Moi, je pense que d’abord qu’il ne faut pas s’y adonner nous-mêmes. Mais, de fait, cela m’interroge - et ce n’est pas la première fois. Qu’est-ce qu’il y a dans le cœur de l’homme qui le rend est capable du meilleur comme du pire: capable de la haine la plus totale jusqu’à la folie, et de la charité jusqu’à la sainteté. Il y a là un mystère. Et puis, je crois que nous sommes dans un monde -et je ne veux pas tout mélanger mais quand même- violent. Cohabitent la violence verbale des réseaux sociaux même parfois entre chrétiens, mais aussi la violence physique, celles des débats où l’on insulte les gens, le harcèlement, et des faits divers terribles tous les jours. Pour quelle raison ? Quand il n’y a plus de transcendance possible, eh bien, c’est la violence. Donc que des gens désaxés, déraisonnables, malades passent à l’acte, ce n’est pas sans questions pour moi. On a le droit d’être en désaccord et de se le dire, mais on a pas le droit d’insulter les gens ou de recourir à la violence. Il faut se l’interdire. Je pense au Pape Jean XXII qui était hanté par la paix. Il affirmait que «seuls des hommes et des femmes pacifiés dans leurs propres cœurs peuvent être artisans de paix». Qu’est-ce qui fait qu’un cœur est pacifié ? Il me semble que pour Benoît XVI ce qui fait la paix d’un cœur c’est quand l’amour et la vérité sont d’accord entre eux. Donc je pense qu’il y a un travail à faire sur nous-mêmes. Qui peut guérir le cœur de l’homme ? (Face au mal et au bien), au fond, qu’est-ce que je vais choisir ?
L’attaque de ce jeudi à Annecy a mis en face à face un homme violent au nom de Dieu et un pèlerin qui s’est mis sur son chemin pour l’empêcher d’agir. Qu’est ce que cela signifie pour vous ?
D’un côté, quelqu’un se revendique chrétien. Certains ont dit qu’il était hébergé dans des églises d’Annecy, non, c’est un vagabond. Il est possible qu’il ait dormi dans des églises mais personne ne le connaissait. Et de l’autre côté, ce scout, ce jeune homme qui fait un pèlerinage à cathédrales qui dit avoir fait ce que tout citoyen devrait faire – ce que j’espère - et qui invite à prier pour les enfants. Il s’agit là clairement d’un chrétien. Il a essayé d’arrêter cet homme et il l’a fait, je vois bien, sans rien revendiquer et on voit qu’il est imbibé de sa foi.

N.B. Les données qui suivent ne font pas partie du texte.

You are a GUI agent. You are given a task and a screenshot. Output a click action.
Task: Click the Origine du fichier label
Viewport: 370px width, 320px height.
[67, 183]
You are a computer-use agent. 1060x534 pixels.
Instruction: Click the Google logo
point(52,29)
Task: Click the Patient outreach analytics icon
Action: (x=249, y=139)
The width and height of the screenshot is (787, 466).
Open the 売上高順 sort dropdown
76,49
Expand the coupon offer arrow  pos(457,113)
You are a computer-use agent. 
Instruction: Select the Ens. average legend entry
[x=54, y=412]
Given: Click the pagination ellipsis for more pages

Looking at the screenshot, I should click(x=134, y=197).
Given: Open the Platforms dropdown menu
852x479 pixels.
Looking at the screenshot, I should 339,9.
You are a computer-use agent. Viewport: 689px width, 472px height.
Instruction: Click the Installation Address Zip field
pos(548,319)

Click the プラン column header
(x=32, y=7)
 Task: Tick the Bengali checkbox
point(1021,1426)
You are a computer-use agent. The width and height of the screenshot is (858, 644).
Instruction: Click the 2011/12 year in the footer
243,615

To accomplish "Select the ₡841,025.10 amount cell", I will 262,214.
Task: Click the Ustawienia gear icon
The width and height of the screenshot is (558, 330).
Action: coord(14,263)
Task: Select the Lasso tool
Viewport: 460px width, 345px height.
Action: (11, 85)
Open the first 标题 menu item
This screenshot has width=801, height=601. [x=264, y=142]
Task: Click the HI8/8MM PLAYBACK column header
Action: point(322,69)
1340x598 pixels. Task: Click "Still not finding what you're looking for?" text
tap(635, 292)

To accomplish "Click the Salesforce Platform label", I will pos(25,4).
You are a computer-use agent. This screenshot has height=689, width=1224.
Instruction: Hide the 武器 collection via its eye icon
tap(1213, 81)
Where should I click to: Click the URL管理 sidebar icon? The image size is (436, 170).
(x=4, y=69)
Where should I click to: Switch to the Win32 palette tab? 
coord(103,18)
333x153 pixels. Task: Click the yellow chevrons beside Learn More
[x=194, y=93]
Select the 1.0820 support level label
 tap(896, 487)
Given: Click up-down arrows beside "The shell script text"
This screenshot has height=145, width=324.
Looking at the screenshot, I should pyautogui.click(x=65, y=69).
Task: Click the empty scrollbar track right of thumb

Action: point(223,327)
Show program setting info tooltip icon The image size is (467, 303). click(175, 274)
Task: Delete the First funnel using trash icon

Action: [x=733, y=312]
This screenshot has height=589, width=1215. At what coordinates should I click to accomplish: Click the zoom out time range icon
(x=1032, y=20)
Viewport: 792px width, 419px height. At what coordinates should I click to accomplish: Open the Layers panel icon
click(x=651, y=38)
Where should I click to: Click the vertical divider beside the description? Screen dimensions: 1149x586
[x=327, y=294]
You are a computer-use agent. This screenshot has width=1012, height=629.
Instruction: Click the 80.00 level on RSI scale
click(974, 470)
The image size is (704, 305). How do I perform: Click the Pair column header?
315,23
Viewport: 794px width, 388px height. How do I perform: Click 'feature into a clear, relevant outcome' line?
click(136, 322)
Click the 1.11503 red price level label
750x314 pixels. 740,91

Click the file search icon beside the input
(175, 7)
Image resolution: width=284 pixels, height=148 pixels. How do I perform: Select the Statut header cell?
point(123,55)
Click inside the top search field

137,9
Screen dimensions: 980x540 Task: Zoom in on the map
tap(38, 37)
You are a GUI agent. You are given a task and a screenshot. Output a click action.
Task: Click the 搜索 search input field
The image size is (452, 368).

L’un et l’autre sont là mais ce n’est pas à moi ni de diaboliser ni de sacraliser parce que je trouve qu’il y a une amplification médiatique qui n’est pas juste non plus. Il y a une sobriété à avoir, tout en reconnaissant que, oui, on a deux fils, deux hommes qui pour des raisons que j’ignore font des choix tout à fait différents.
Maintenant c’est difficile, il ne faut jamais aller trop vite. Je ne voudrais pas qu’on fasse un amalgame entre cet homme déraisonné et les chrétiens, en particulier syriens. Il faut éviter cet amalgame que certains seraient tenter de faire, et éviter la récupération politique d’un drame qui mérite d’abord que nous nous soucions des personnes blessées.
On voit d’ailleurs combien la question de la migration s’invite sur la scène politique en raison de ce drame. Comment travailler à l’accueil des personnes blessées quelles qu’elles soient ?
Pour un chrétien, tout ce que vous avez fait à un de ces petits, c’est à moi que vous l’avez fait. Quand on massacre un petit, c’est au Christ qu’on le fait. Quand on accueille un étranger, c’est également au Christ qu’on le fait. Il ne faut pas qu’un drame vienne justifier nos égoïsmes.